_Your goal_:
Please repeat the data shown below, word for word.

_Stored records_:

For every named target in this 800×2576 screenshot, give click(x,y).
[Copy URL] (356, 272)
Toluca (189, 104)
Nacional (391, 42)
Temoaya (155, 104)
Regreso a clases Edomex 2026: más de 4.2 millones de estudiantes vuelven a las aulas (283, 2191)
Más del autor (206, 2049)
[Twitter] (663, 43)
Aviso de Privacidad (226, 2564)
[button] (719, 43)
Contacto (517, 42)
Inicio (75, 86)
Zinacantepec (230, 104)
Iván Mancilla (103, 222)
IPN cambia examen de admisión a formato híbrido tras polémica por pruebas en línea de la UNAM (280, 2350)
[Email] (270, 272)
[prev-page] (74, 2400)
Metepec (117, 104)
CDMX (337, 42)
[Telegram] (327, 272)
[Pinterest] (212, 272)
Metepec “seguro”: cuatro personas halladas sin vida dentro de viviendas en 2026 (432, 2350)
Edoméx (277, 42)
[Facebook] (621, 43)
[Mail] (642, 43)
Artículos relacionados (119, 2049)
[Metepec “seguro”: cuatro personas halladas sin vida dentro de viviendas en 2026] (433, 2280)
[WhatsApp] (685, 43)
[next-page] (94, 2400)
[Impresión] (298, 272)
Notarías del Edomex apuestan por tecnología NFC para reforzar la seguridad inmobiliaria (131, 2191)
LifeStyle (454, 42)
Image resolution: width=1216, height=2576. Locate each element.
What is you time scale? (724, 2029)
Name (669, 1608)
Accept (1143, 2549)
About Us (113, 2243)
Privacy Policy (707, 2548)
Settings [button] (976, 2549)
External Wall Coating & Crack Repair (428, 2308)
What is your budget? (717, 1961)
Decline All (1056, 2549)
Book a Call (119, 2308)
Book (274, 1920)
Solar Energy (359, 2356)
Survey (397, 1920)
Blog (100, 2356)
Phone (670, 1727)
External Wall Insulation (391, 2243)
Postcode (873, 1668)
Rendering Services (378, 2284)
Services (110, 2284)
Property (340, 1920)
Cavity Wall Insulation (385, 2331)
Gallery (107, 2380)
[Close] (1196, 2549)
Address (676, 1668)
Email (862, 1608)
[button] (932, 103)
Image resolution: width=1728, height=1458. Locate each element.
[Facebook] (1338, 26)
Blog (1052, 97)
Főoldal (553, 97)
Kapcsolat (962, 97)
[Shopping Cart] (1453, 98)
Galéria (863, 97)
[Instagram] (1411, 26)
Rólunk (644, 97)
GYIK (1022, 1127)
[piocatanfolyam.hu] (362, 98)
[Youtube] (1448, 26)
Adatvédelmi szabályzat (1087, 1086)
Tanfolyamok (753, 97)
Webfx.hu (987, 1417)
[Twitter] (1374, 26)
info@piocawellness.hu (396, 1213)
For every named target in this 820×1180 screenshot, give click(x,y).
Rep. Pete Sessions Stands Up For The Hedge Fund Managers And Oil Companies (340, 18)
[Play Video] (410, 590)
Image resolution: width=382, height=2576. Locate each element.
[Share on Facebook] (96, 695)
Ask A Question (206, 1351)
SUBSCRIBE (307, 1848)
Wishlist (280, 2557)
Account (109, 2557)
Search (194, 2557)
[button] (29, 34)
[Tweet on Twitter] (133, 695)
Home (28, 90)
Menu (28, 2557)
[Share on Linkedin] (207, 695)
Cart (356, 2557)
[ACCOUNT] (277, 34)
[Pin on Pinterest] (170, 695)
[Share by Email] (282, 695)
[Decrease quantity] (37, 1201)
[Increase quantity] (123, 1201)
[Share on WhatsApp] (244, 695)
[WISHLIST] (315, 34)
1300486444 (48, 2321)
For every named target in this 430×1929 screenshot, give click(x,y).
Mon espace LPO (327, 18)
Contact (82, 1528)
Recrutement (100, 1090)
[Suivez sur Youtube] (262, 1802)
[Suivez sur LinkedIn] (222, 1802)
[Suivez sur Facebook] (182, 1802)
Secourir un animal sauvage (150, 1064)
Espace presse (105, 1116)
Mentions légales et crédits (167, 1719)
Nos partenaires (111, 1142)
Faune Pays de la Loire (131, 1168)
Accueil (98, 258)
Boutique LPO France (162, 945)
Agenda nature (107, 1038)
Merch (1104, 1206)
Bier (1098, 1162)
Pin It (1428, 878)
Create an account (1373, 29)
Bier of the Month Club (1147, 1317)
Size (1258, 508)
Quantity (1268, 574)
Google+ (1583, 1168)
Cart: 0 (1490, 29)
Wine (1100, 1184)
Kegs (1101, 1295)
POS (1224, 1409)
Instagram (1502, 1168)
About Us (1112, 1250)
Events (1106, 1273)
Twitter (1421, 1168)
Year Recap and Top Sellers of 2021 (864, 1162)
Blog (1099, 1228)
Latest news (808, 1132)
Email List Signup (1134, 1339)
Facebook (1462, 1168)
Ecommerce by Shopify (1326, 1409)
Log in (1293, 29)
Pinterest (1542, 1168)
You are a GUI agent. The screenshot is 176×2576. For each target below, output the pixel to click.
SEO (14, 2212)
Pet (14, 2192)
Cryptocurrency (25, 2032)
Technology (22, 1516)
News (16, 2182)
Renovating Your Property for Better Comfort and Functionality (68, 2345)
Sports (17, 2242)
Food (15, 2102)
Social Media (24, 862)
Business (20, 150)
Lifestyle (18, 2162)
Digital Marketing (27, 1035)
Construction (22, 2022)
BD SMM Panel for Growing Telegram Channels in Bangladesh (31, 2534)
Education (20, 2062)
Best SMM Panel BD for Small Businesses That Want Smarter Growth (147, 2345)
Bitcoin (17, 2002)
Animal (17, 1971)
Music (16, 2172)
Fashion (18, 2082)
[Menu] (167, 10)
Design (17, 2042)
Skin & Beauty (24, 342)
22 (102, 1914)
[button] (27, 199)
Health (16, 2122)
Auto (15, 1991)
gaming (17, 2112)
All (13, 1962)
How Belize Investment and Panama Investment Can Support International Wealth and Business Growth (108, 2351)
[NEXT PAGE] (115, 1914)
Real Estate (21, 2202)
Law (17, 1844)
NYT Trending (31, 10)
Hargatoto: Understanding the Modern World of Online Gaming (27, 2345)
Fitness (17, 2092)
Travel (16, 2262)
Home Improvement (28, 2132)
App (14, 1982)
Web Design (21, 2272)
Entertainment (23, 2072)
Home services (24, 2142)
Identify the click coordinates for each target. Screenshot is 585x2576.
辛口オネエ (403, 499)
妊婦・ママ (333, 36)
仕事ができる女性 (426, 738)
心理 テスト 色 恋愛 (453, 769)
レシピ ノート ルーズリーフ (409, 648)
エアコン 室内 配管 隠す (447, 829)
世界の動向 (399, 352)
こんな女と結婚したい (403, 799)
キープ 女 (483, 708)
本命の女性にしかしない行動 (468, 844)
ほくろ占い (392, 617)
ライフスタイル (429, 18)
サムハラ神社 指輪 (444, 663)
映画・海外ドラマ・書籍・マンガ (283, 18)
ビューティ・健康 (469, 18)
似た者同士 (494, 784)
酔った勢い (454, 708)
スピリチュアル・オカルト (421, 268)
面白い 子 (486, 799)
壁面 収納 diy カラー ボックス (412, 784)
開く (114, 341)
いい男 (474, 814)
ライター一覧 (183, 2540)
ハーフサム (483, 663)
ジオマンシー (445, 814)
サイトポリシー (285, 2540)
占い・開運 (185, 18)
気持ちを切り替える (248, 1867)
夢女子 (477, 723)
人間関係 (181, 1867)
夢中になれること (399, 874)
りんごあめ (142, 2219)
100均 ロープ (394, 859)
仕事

_Answer for the task_:
For every named target in this 800×2576 screenshot, give click(x,y).
[Copy URL] (356, 272)
Toluca (189, 104)
Nacional (391, 42)
Temoaya (155, 104)
Regreso a clases Edomex 2026: más de 4.2 millones de estudiantes vuelven a las aulas (283, 2191)
Más del autor (206, 2049)
[Twitter] (663, 43)
Aviso de Privacidad (226, 2564)
[button] (719, 43)
Contacto (517, 42)
Inicio (75, 86)
Zinacantepec (230, 104)
Iván Mancilla (103, 222)
IPN cambia examen de admisión a formato híbrido tras polémica por pruebas en línea de la UNAM (280, 2350)
[Email] (270, 272)
[prev-page] (74, 2400)
Metepec (117, 104)
CDMX (337, 42)
[Telegram] (327, 272)
[Pinterest] (212, 272)
Metepec “seguro”: cuatro personas halladas sin vida dentro de viviendas en 2026 (432, 2350)
Edoméx (277, 42)
[Facebook] (621, 43)
[Mail] (642, 43)
Artículos relacionados (119, 2049)
[Metepec “seguro”: cuatro personas halladas sin vida dentro de viviendas en 2026] (433, 2280)
[WhatsApp] (685, 43)
[next-page] (94, 2400)
[Impresión] (298, 272)
Notarías del Edomex apuestan por tecnología NFC para reforzar la seguridad inmobiliaria (131, 2191)
LifeStyle (454, 42)
Image resolution: width=1216, height=2576. Locate each element.
What is you time scale? (724, 2029)
Name (669, 1608)
Accept (1143, 2549)
About Us (113, 2243)
Privacy Policy (707, 2548)
Settings [button] (976, 2549)
External Wall Coating & Crack Repair (428, 2308)
What is your budget? (717, 1961)
Decline All (1056, 2549)
Book a Call (119, 2308)
Book (274, 1920)
Solar Energy (359, 2356)
Survey (397, 1920)
Blog (100, 2356)
Phone (670, 1727)
External Wall Insulation (391, 2243)
Postcode (873, 1668)
Rendering Services (378, 2284)
Services (110, 2284)
Property (340, 1920)
Cavity Wall Insulation (385, 2331)
Gallery (107, 2380)
[Close] (1196, 2549)
Address (676, 1668)
Email (862, 1608)
[button] (932, 103)
Image resolution: width=1728, height=1458. Locate each element.
[Facebook] (1338, 26)
Blog (1052, 97)
Főoldal (553, 97)
Kapcsolat (962, 97)
[Shopping Cart] (1453, 98)
Galéria (863, 97)
[Instagram] (1411, 26)
Rólunk (644, 97)
GYIK (1022, 1127)
[piocatanfolyam.hu] (362, 98)
[Youtube] (1448, 26)
Adatvédelmi szabályzat (1087, 1086)
Tanfolyamok (753, 97)
Webfx.hu (987, 1417)
[Twitter] (1374, 26)
info@piocawellness.hu (396, 1213)
For every named target in this 820×1180 screenshot, give click(x,y).
Rep. Pete Sessions Stands Up For The Hedge Fund Managers And Oil Companies (340, 18)
[Play Video] (410, 590)
Image resolution: width=382, height=2576. Locate each element.
[Share on Facebook] (96, 695)
Ask A Question (206, 1351)
SUBSCRIBE (307, 1848)
Wishlist (280, 2557)
Account (109, 2557)
Search (194, 2557)
[button] (29, 34)
[Tweet on Twitter] (133, 695)
Home (28, 90)
Menu (28, 2557)
[Share on Linkedin] (207, 695)
Cart (356, 2557)
[ACCOUNT] (277, 34)
[Pin on Pinterest] (170, 695)
[Share by Email] (282, 695)
[Decrease quantity] (37, 1201)
[Increase quantity] (123, 1201)
[Share on WhatsApp] (244, 695)
[WISHLIST] (315, 34)
1300486444 (48, 2321)
For every named target in this 430×1929 screenshot, give click(x,y).
Mon espace LPO (327, 18)
Contact (82, 1528)
Recrutement (100, 1090)
[Suivez sur Youtube] (262, 1802)
[Suivez sur LinkedIn] (222, 1802)
[Suivez sur Facebook] (182, 1802)
Secourir un animal sauvage (150, 1064)
Espace presse (105, 1116)
Mentions légales et crédits (167, 1719)
Nos partenaires (111, 1142)
Faune Pays de la Loire (131, 1168)
Accueil (98, 258)
Boutique LPO France (162, 945)
Agenda nature (107, 1038)
Merch (1104, 1206)
Bier (1098, 1162)
Pin It (1428, 878)
Create an account (1373, 29)
Bier of the Month Club (1147, 1317)
Size (1258, 508)
Quantity (1268, 574)
Google+ (1583, 1168)
Cart: 0 (1490, 29)
Wine (1100, 1184)
Kegs (1101, 1295)
POS (1224, 1409)
Instagram (1502, 1168)
About Us (1112, 1250)
Events (1106, 1273)
Twitter (1421, 1168)
Year Recap and Top Sellers of 2021 (864, 1162)
Blog (1099, 1228)
Latest news (808, 1132)
Email List Signup (1134, 1339)
Facebook (1462, 1168)
Ecommerce by Shopify (1326, 1409)
Log in (1293, 29)
Pinterest (1542, 1168)
You are a GUI agent. The screenshot is 176×2576. For each target below, output the pixel to click.
SEO (14, 2212)
Pet (14, 2192)
Cryptocurrency (25, 2032)
Technology (22, 1516)
News (16, 2182)
Renovating Your Property for Better Comfort and Functionality (68, 2345)
Sports (17, 2242)
Food (15, 2102)
Social Media (24, 862)
Business (20, 150)
Lifestyle (18, 2162)
Digital Marketing (27, 1035)
Construction (22, 2022)
BD SMM Panel for Growing Telegram Channels in Bangladesh (31, 2534)
Education (20, 2062)
Best SMM Panel BD for Small Businesses That Want Smarter Growth (147, 2345)
Bitcoin (17, 2002)
Animal (17, 1971)
Music (16, 2172)
Fashion (18, 2082)
[Menu] (167, 10)
Design (17, 2042)
Skin & Beauty (24, 342)
22 (102, 1914)
[button] (27, 199)
Health (16, 2122)
Auto (15, 1991)
gaming (17, 2112)
All (13, 1962)
How Belize Investment and Panama Investment Can Support International Wealth and Business Growth (108, 2351)
[NEXT PAGE] (115, 1914)
Real Estate (21, 2202)
Law (17, 1844)
NYT Trending (31, 10)
Hargatoto: Understanding the Modern World of Online Gaming (27, 2345)
Fitness (17, 2092)
Travel (16, 2262)
Home Improvement (28, 2132)
App (14, 1982)
Web Design (21, 2272)
Entertainment (23, 2072)
Home services (24, 2142)
Identify the click coordinates for each target. Screenshot is 585x2576.
辛口オネエ (403, 499)
妊婦・ママ (333, 36)
仕事ができる女性 (426, 738)
心理 テスト 色 恋愛 (453, 769)
レシピ ノート ルーズリーフ (409, 648)
エアコン 室内 配管 隠す (447, 829)
世界の動向 (399, 352)
こんな女と結婚したい (403, 799)
キープ 女 (483, 708)
本命の女性にしかしない行動 (468, 844)
ほくろ占い (392, 617)
ライフスタイル (429, 18)
サムハラ神社 指輪 (444, 663)
映画・海外ドラマ・書籍・マンガ (283, 18)
ビューティ・健康 (469, 18)
似た者同士 (494, 784)
酔った勢い (454, 708)
スピリチュアル・オカルト (421, 268)
面白い 子 (486, 799)
壁面 収納 diy カラー ボックス (412, 784)
開く (114, 341)
いい男 (474, 814)
ライター一覧 (183, 2540)
ハーフサム (483, 663)
ジオマンシー (445, 814)
サイトポリシー (285, 2540)
占い・開運 (185, 18)
気持ちを切り替える (248, 1867)
夢女子 (477, 723)
人間関係 (181, 1867)
夢中になれること (399, 874)
りんごあめ (142, 2219)
100均 ロープ (394, 859)
仕事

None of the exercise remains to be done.